Focusing on the New York of 2001 and early 2002, Bleeding Edge is a new kind of historical novel, delving into the radical shifts in human consciousness brought about by the Internet, video games, quake films, digital espionage, cyber exploration and other ‘bleeding-edge’ technologies that just 12 years later now actually seem generations old. Hilarious references to Netscape and ‘Final Fantasy’ abound, but 9/11 looms large and the stakes here are real … Maxine and her family, friends and colleagues are also surprisingly rich and well developed as individual characters who stand for something much more human than some of the cardboard cutouts of Pynchon's early works. This new earnestness comes at an artistic cost, though, making this novel almost entirely conventional in terms of how it works and what it offers the reader.
Pynchon's latest detective caper revolves around the picaresque adventures of Maxine Tarnow, young Jewish Upper West Side mother of two elementary-school boys, sort of divorced from her ex. She is a wisecracking, fearless beauty who runs her own uncertified anti-fraud agency and carries a purse heavy with a Beretta … The Internet is a core character, too, from the underground Deep Web where online criminals hang, to the brilliant DeepArcher (think ‘departure’) alternative-reality, to alpha hackers who think that destroying the Internet means saving humanity … He remarkably handles that disturbing day of Sept. 11, tilting the story and everyone in it, stunning the reader into an alternative strange-times reality where Pynchon comfortably dwells. Yet he spends no more than a couple of pages on the actual attacks, reflecting instead on its effect on his characters.

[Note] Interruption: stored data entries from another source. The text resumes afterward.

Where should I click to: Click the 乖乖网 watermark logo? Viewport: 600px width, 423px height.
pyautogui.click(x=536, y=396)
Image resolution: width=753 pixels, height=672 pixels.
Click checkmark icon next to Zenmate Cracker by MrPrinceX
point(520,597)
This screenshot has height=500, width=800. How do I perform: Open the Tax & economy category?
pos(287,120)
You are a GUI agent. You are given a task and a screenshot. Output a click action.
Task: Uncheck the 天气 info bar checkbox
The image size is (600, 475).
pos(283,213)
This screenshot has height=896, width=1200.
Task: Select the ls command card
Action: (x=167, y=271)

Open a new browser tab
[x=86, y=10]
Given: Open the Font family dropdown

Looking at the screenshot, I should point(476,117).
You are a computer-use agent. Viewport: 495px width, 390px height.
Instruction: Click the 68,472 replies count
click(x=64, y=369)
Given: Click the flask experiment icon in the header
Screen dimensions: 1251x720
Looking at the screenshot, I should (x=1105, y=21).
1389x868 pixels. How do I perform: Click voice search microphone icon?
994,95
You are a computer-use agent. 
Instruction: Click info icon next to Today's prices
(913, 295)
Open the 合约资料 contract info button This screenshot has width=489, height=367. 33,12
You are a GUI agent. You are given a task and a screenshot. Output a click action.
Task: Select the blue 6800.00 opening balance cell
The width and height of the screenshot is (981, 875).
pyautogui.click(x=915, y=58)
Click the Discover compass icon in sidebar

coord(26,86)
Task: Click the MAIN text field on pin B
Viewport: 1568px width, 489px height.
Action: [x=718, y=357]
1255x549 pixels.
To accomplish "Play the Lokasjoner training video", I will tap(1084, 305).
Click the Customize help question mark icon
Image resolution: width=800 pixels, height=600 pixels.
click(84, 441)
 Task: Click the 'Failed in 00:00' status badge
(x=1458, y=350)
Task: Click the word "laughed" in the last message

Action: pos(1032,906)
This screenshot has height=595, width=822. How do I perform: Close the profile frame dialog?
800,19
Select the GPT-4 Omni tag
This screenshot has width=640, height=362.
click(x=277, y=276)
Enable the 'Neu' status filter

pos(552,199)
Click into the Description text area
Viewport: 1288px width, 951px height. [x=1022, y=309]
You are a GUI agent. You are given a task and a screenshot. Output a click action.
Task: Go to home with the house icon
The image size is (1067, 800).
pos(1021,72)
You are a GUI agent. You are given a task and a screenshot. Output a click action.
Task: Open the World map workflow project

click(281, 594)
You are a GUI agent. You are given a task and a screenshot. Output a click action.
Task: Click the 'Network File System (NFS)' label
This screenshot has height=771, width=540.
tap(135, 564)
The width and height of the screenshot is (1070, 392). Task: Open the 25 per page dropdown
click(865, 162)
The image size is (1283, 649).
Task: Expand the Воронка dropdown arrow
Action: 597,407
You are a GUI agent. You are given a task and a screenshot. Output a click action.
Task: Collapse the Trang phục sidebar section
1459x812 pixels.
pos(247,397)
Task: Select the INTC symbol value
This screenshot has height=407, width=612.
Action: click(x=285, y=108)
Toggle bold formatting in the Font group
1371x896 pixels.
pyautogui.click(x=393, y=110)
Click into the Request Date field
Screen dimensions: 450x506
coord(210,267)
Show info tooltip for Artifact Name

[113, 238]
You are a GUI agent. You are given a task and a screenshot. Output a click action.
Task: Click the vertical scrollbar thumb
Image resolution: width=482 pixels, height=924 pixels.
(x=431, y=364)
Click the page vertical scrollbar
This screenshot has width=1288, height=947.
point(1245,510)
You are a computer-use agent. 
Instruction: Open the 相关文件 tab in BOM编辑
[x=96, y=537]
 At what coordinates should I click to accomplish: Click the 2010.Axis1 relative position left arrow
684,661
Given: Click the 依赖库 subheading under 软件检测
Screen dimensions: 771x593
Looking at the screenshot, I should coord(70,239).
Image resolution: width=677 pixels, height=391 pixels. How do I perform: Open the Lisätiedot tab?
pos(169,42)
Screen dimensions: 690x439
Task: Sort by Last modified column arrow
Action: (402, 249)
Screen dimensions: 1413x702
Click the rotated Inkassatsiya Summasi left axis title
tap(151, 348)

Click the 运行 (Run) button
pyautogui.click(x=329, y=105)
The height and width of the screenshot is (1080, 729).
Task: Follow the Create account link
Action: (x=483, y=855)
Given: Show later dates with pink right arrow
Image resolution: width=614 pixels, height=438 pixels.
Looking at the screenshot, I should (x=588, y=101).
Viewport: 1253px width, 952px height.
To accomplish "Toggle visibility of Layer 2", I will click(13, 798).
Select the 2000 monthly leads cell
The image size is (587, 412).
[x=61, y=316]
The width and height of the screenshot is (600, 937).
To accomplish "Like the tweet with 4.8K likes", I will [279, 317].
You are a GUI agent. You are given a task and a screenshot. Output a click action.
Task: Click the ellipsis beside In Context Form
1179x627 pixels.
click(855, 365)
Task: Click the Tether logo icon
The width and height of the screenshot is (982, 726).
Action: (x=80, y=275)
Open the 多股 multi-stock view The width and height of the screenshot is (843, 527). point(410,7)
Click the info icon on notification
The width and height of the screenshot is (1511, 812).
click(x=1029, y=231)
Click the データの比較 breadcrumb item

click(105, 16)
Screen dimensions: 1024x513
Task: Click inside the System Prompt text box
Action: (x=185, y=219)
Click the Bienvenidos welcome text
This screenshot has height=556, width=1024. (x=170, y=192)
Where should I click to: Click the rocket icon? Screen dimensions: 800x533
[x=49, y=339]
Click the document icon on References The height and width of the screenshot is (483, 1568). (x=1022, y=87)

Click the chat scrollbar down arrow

The plot's dizzying profusion of murder suspects plays like something out of early Raymond Chandler, under whose bright star Bleeding Edge unmistakably unreels. Shoals of red herrings keep swimming by, many of them never seen again. Still, reading Pynchon for plot is like reading Austen for sex. Each page has a little more of it than the one before, but you never quite get to the clincher … Bleeding Edge is a chamber symphony in P major, so generous of invention it sometimes sprawls, yet so sharp it ultimately pierces. All this, plus a stripjoint called Joie de Beavre and a West Indian proctologist named Pokemon. Who else does that?
...a blend of existential angst, goofy humor and broad-sweeping bad vibes … If you were sitting in a plane next to someone muttering about such things, you might ask to change seats, but Pynchon has long managed to blend his particularly bleak view of latter-day humankind with a tolerant ability to find true humor in our foibles. If he’s sometimes heavy-handed, he’s also attuned precisely to the zeitgeist, drawing in references to Pabst Blue Ribbon longnecks, Mamma Mia, the Diamondbacks/Yankees World Series, Office Space, and the touching belief of young Zuckerbergs in the age before Zuckerberg that their bleeding-edge technology—’[n]o proven use, high risk, something only early-adoption addicts feel comfortable with’—will somehow be put to good use rather than, as Pynchon assures us, to the most evil applications.